START Task material

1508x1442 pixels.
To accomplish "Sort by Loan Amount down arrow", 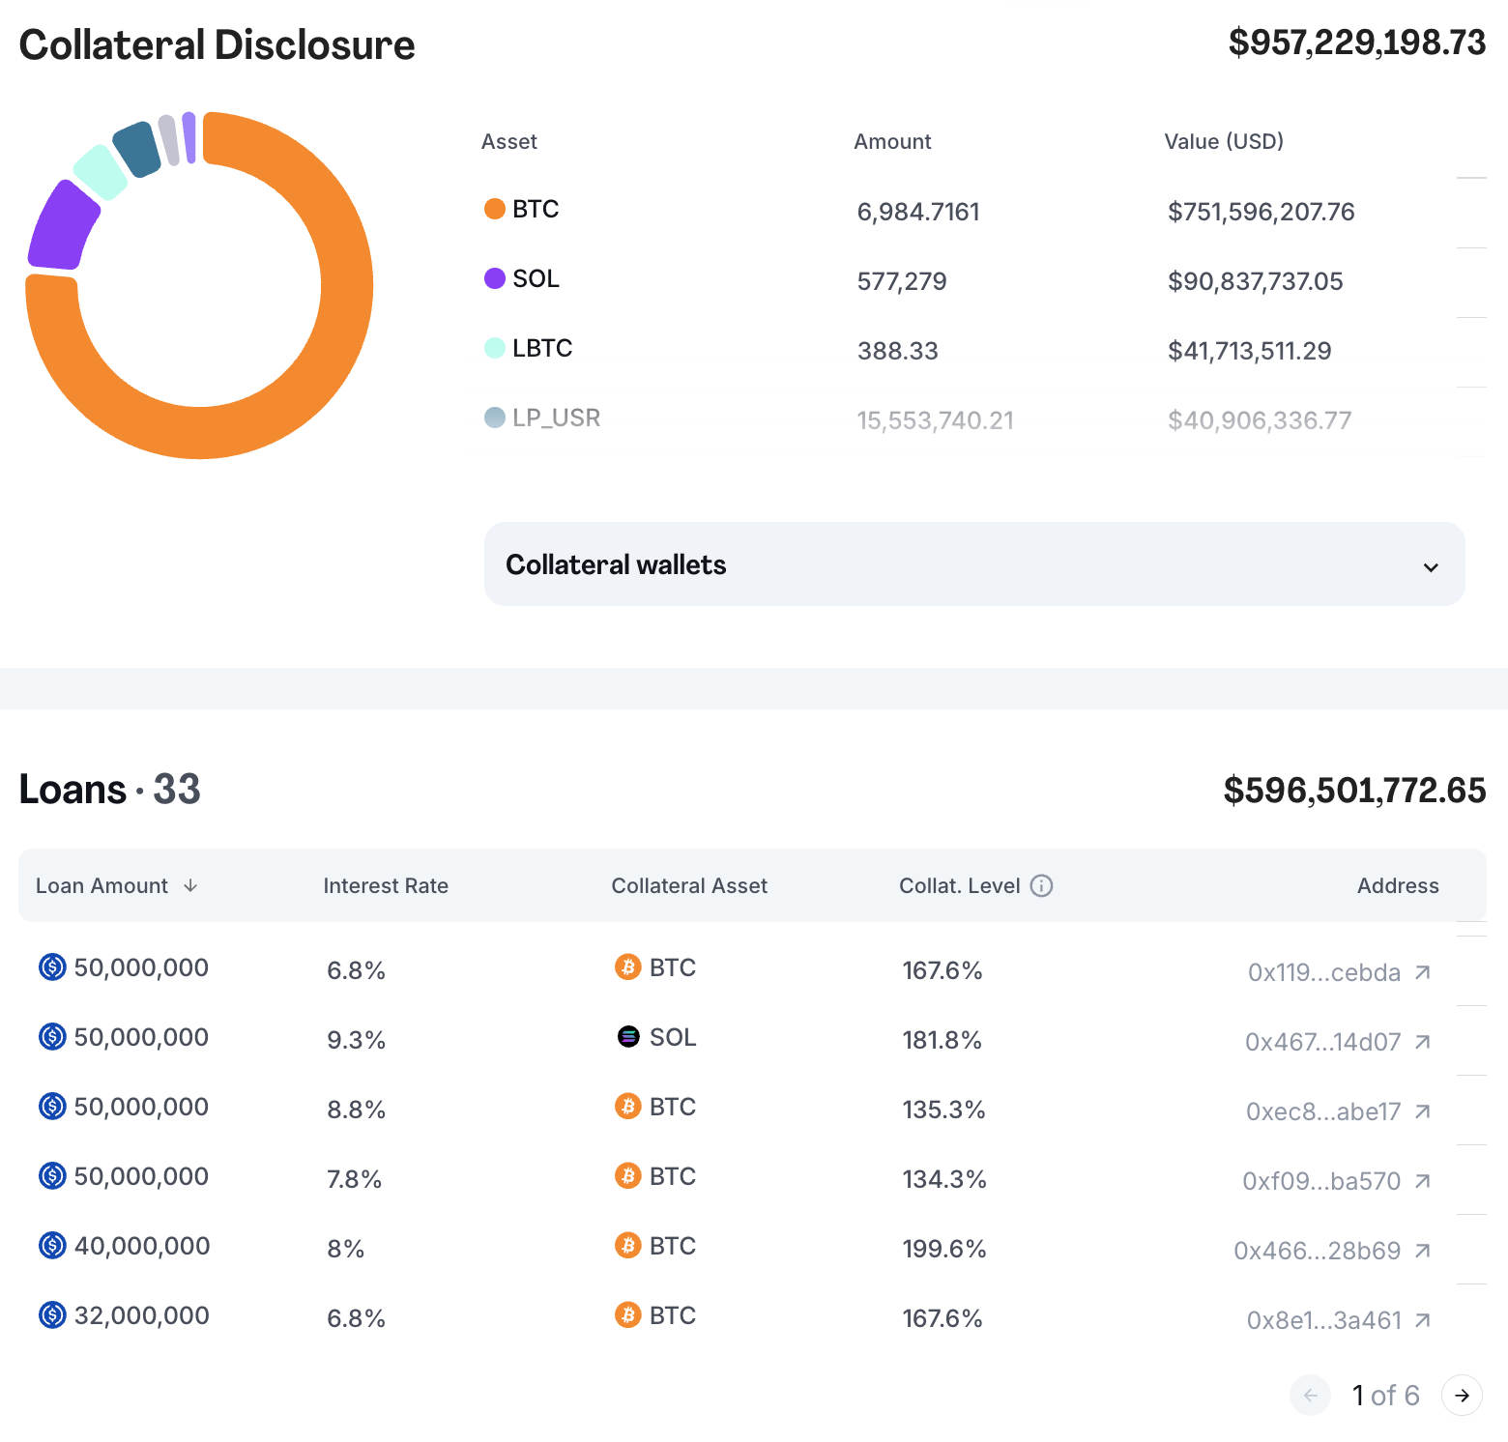I will coord(190,885).
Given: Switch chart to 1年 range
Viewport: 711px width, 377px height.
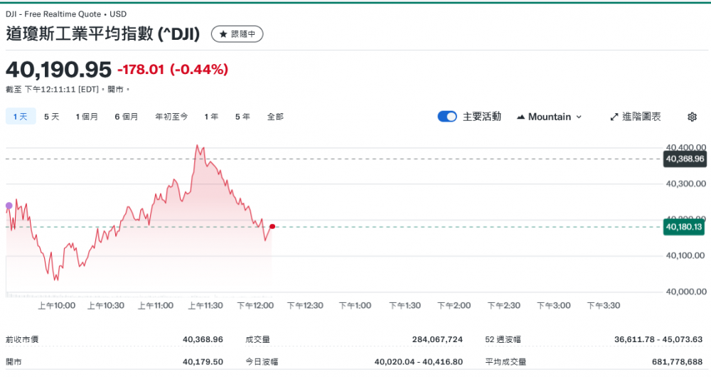Looking at the screenshot, I should click(211, 117).
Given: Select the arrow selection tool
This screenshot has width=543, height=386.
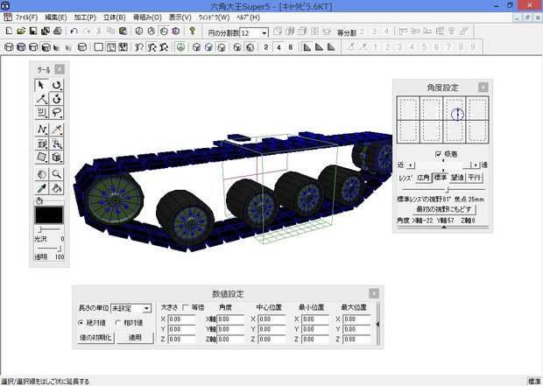Looking at the screenshot, I should (x=41, y=85).
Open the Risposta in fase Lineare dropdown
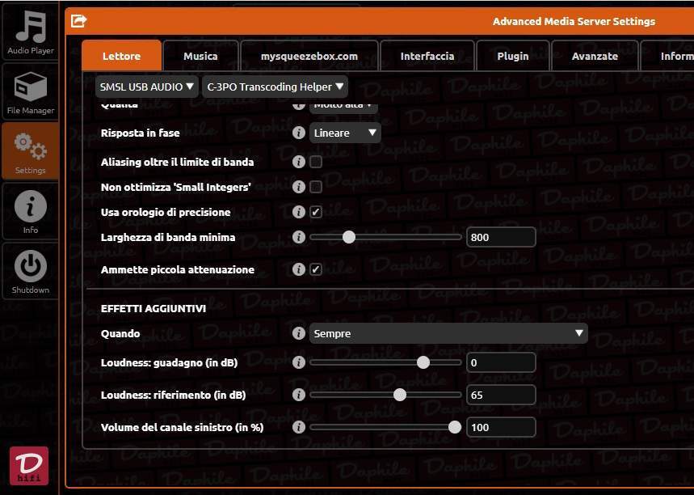Viewport: 694px width, 495px height. pos(345,133)
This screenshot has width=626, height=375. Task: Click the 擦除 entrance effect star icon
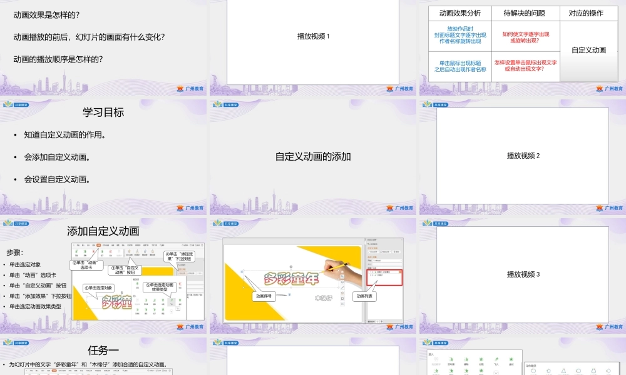point(465,358)
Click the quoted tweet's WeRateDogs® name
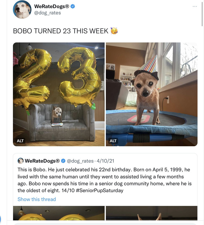204x225 pixels. [x=42, y=161]
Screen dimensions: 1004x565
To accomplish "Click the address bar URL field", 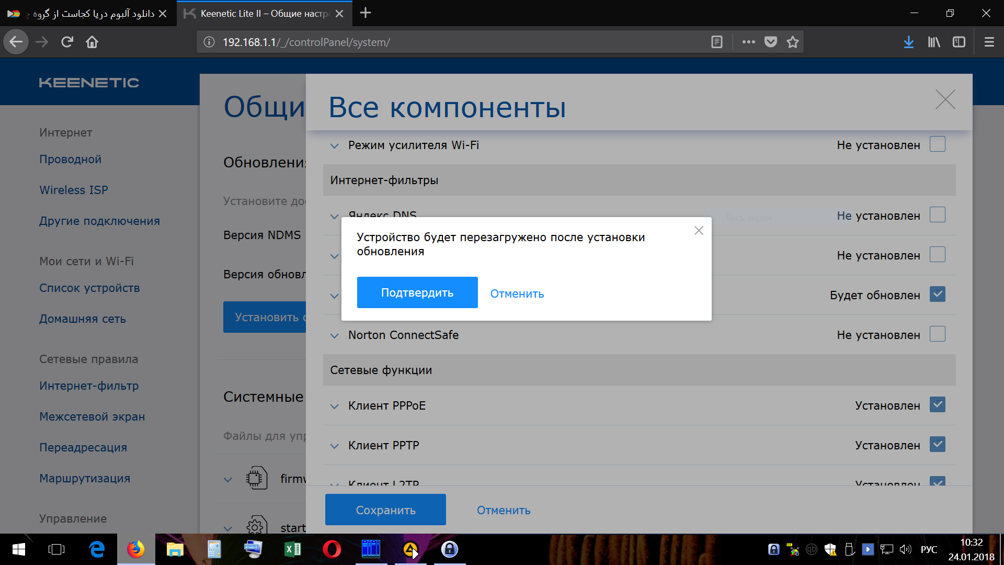I will 460,42.
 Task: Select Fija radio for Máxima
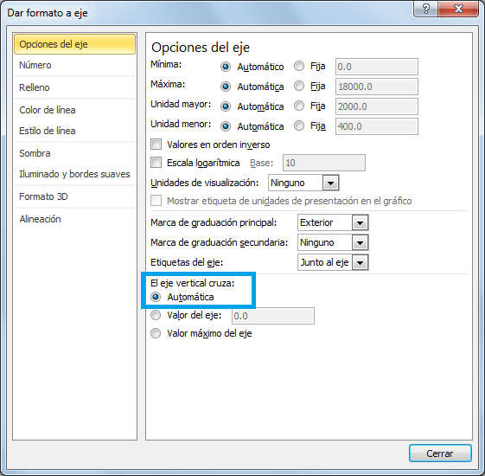[x=299, y=86]
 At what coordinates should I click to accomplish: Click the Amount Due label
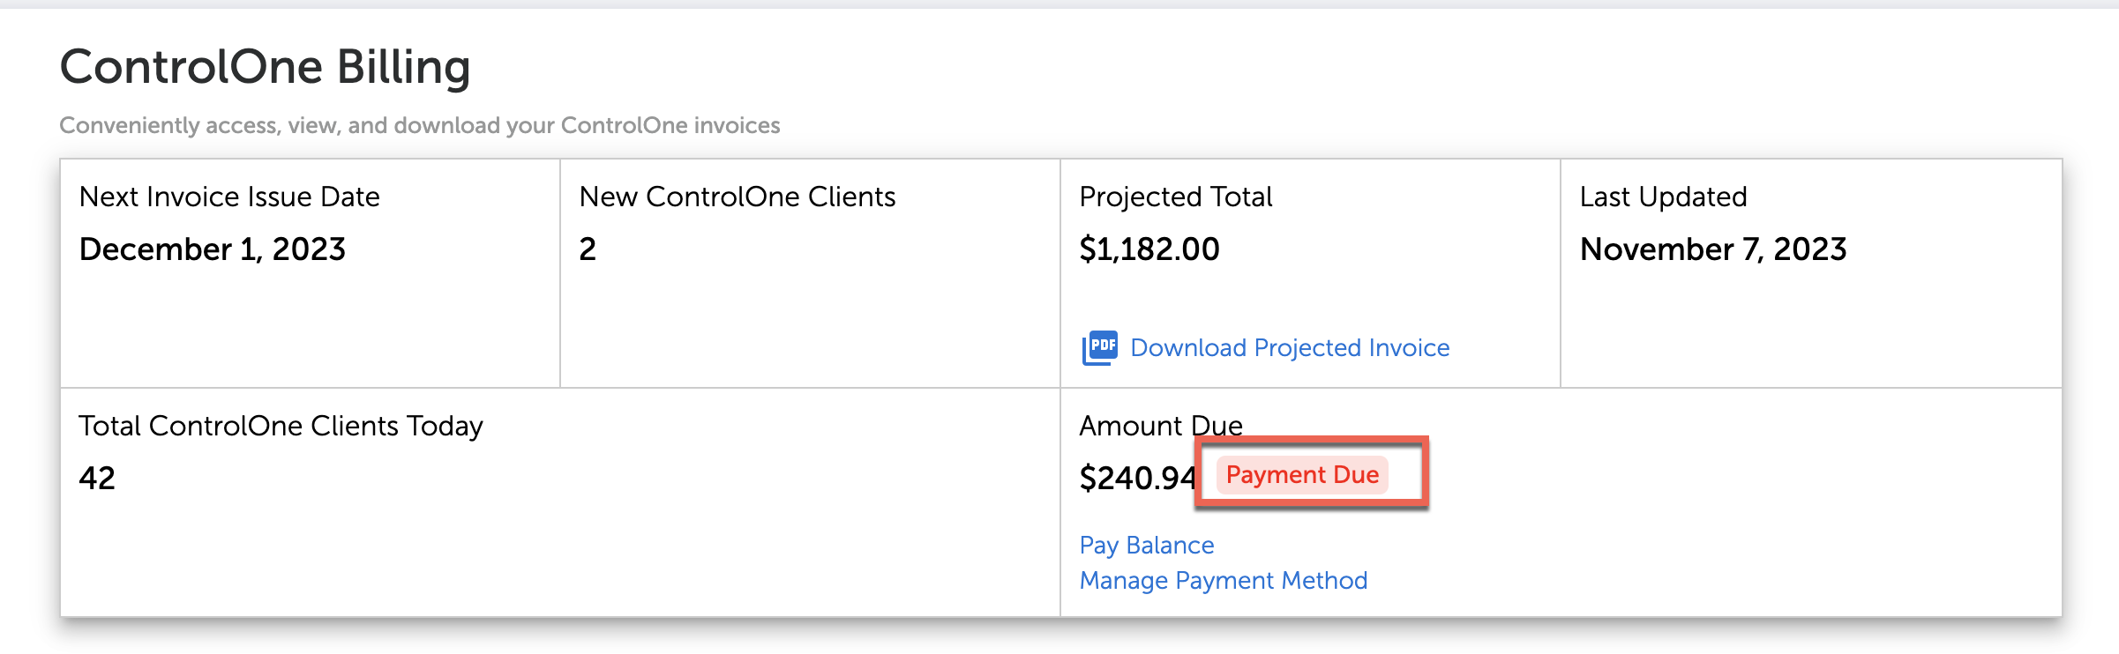click(x=1160, y=426)
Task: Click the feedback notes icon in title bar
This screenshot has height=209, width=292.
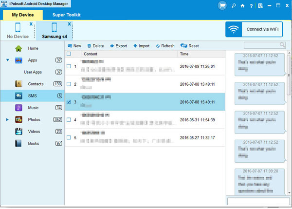Action: [260, 5]
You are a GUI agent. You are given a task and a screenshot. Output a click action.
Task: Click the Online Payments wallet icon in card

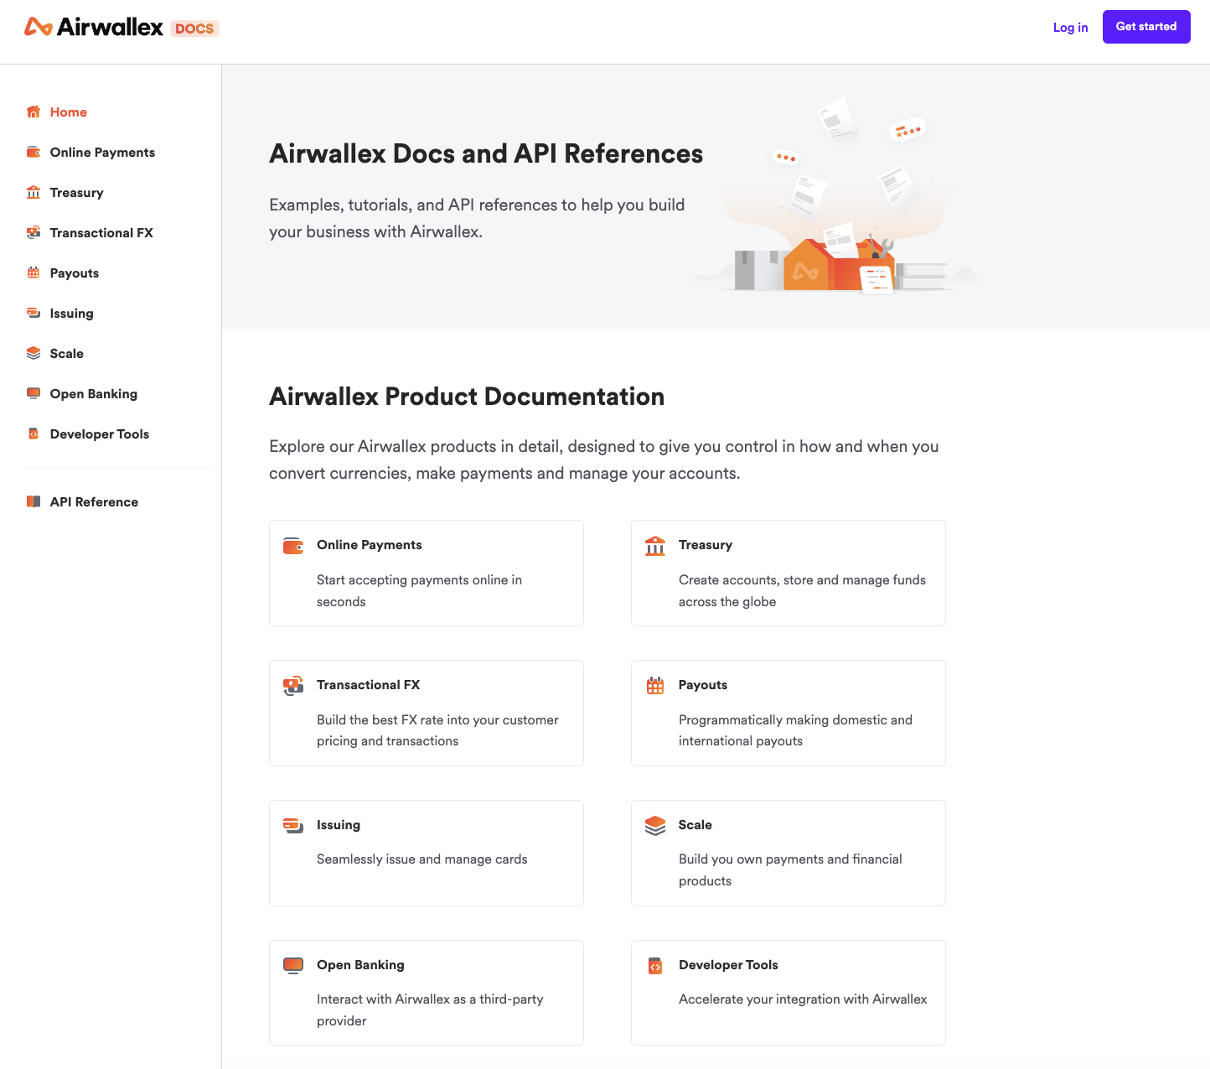[293, 546]
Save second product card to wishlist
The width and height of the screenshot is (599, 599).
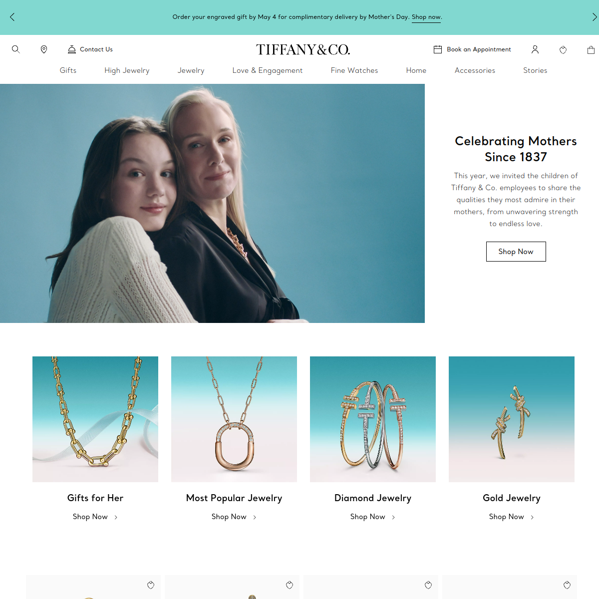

END Task material

*Instruction:* In the data, from the line with "Save second product card to wishlist" through the end, change "wishlist" to "favorites" and give those lines back with nothing else altered. Leave the pictures out.

*The response:*
Save second product card to favorites
The width and height of the screenshot is (599, 599).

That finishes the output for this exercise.